Los anteriores requisitos no pueden quedarse en meros enunciados, pues han sido reiterados por la Corte Constitucional, primero en la sentencia C-590 de 2005, luego en las decisiones T-332, T-780 y T-212 de 2006, reforzando lo dicho en la primera de las mencionadas providencias, en el sentido de que, cuando se trata de acciones de tutela contra providencias judiciales, las mismas sólo pueden tener cabida “… si se cumplen ciertos y rigurosos requisitos de procedibilidad.

Dentro de estos pueden distinguirse unos de carácter general, que habilitan la interposición de la tutela, y otros de carácter específico, que tocan con la procedencia misma del amparo, una vez interpuesta ”. -C-590 de 2005- Análisis del caso concreto 1. A voces del art. 32, inc. 2° del Decreto 2591 de 1991, el juez que conozca de la impugnación estudiará el contenido de la misma, cotejándolo con el acervo probatorio y con el fallo.
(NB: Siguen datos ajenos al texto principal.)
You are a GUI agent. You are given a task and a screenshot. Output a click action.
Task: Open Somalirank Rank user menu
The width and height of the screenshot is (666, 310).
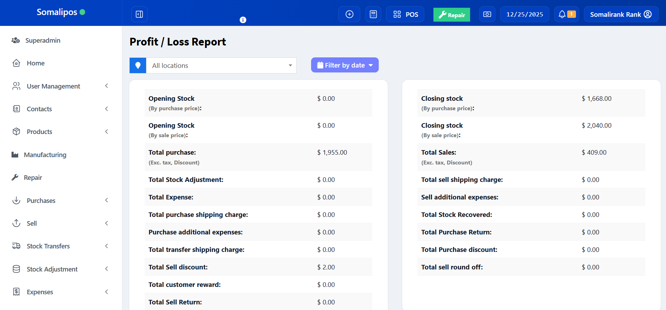click(621, 14)
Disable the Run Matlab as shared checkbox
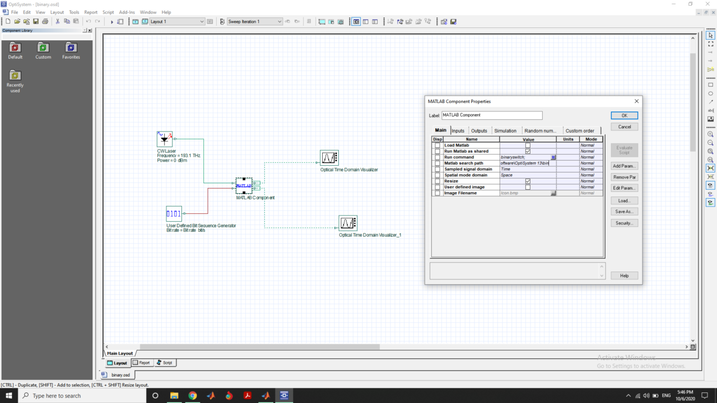 (x=527, y=151)
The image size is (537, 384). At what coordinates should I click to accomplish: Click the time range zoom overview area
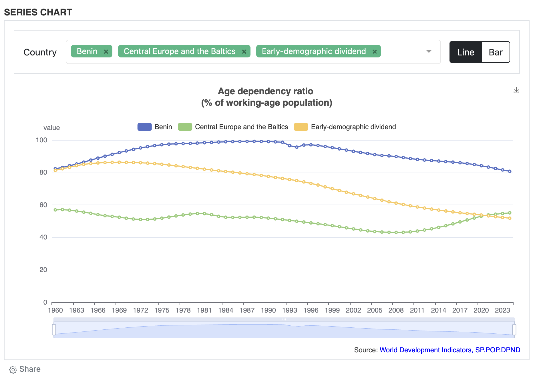(x=284, y=330)
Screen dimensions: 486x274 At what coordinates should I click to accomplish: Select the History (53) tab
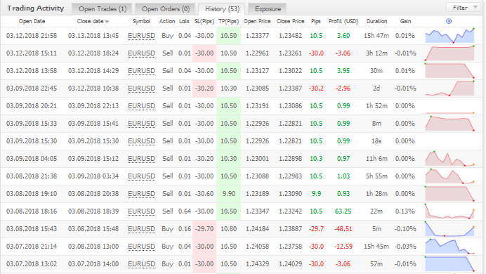222,9

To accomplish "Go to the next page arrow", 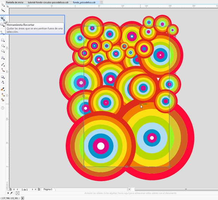I will click(33, 189).
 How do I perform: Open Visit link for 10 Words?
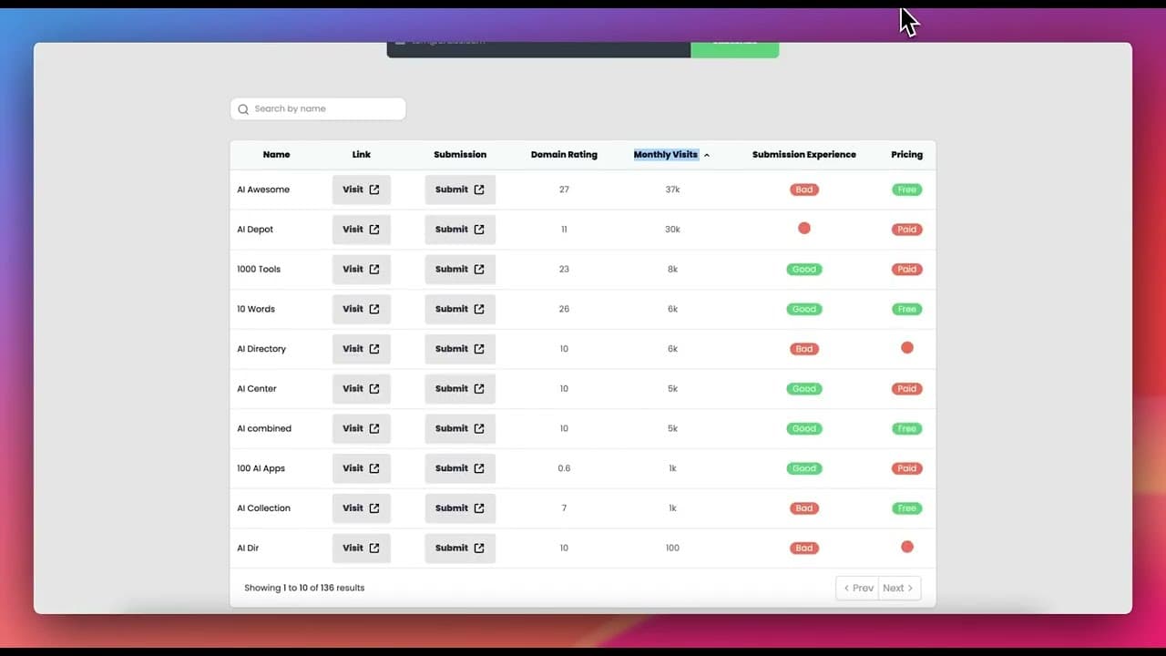(x=361, y=309)
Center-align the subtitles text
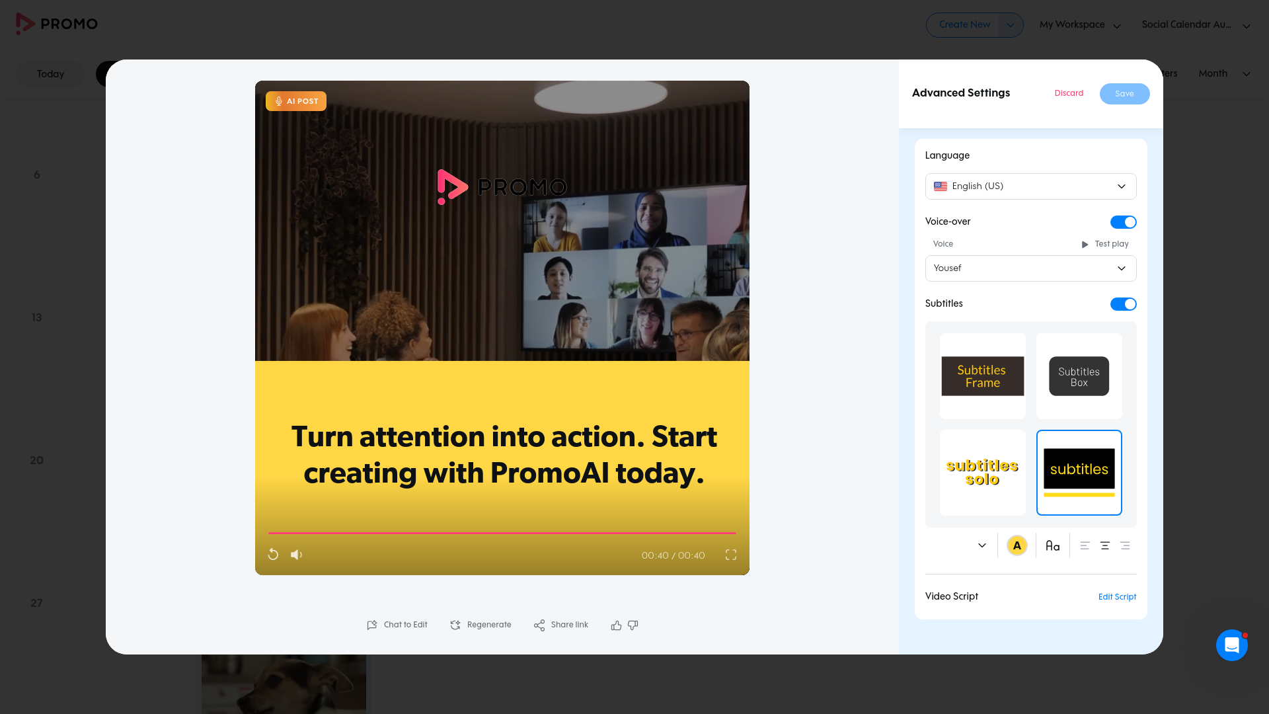This screenshot has width=1269, height=714. pyautogui.click(x=1104, y=546)
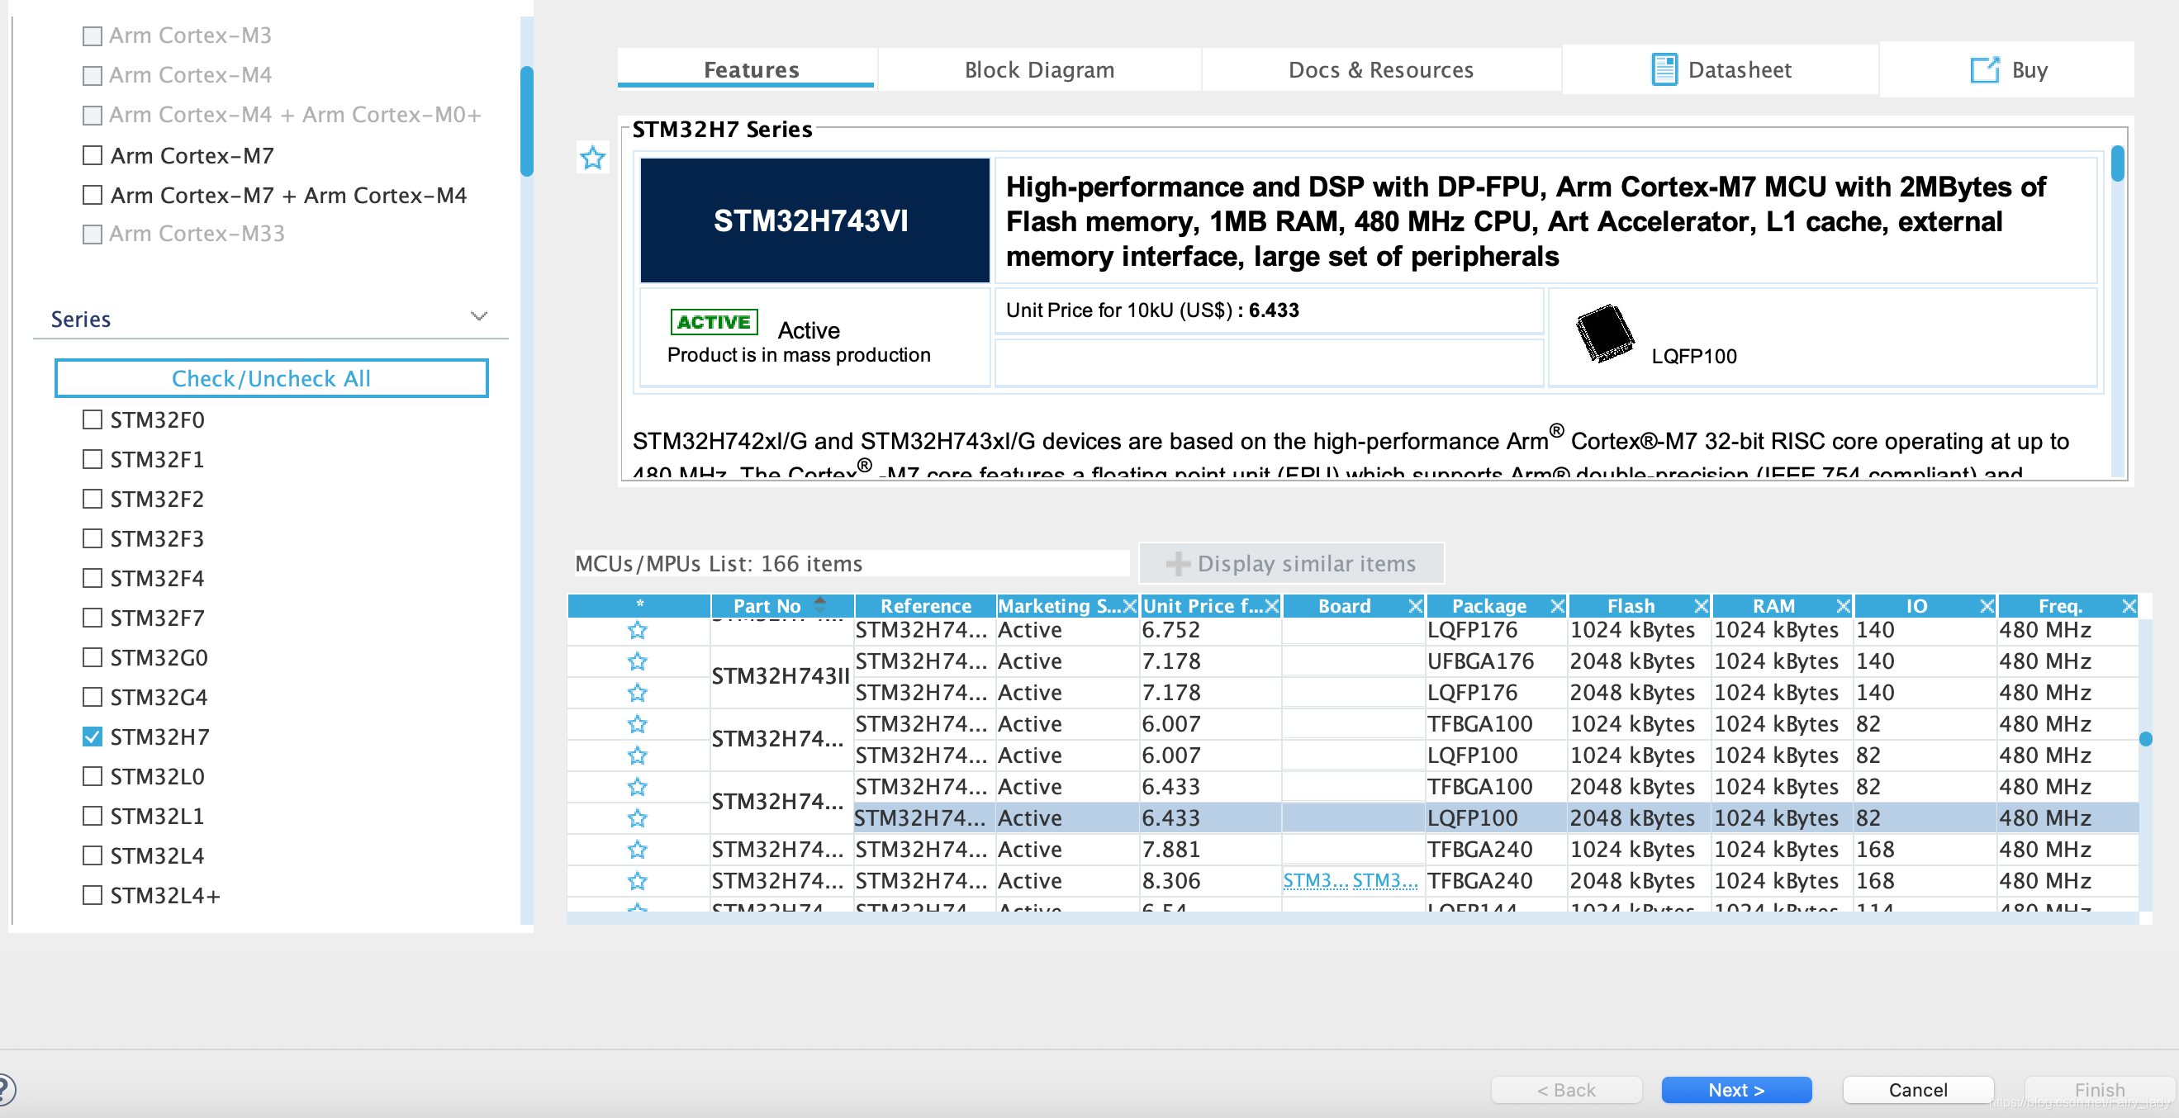Click the help question mark icon
2179x1118 pixels.
(5, 1088)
Si, a su juicio, la sentencia carece de fundamento, procederá a revocarla; si la encuentra ajustada a derecho, la confirmará. La demanda cuestiona las decisiones proferidas por las autoridades accionadas, mediante las cuales le fue revocada la prisión domiciliaria, ante el incumplimiento de las obligaciones asumidas al momento en que le fue otorgado dicho beneficio, concretamente, evadir del lugar de reclusión, sin autorización judicial.

Según la accionante, se hizo una valoración indebida de las pruebas, pues, en dos oportunidades, la asistente social acudió a una dirección equivocada, en otra, si bien es cierto que no se encontraba en su domicilio, existe justificación legal para ello, pues tuvo que llevar a una de sus hijas al servicio de urgencias. 2. Pues bien, la Corte no observa que las providencias cuestionadas sean arbitrarias o carentes de razón. La prisión domiciliaria, como pena sustitutiva de la prisión, conlleva para quien la obtenga una serie de obligaciones, entre ellas, no evadir la reclusión en el sitio previamente determinado.

En concordancia con ello, la Ley 65 de 1993, contempla la posibilidad que, ante el incumplimiento de las condiciones específicas que se le hayan impuesto al beneficiario, se revoque el permiso por quien lo otorgó. Ello fue lo que ocurrió en este caso, pues el juez de ejecución de penas encontró que la accionante incumplió en repetidas ocasiones con la obligación de permanecer en su domicilio, sin que para ello contara con previa autorización del despacho.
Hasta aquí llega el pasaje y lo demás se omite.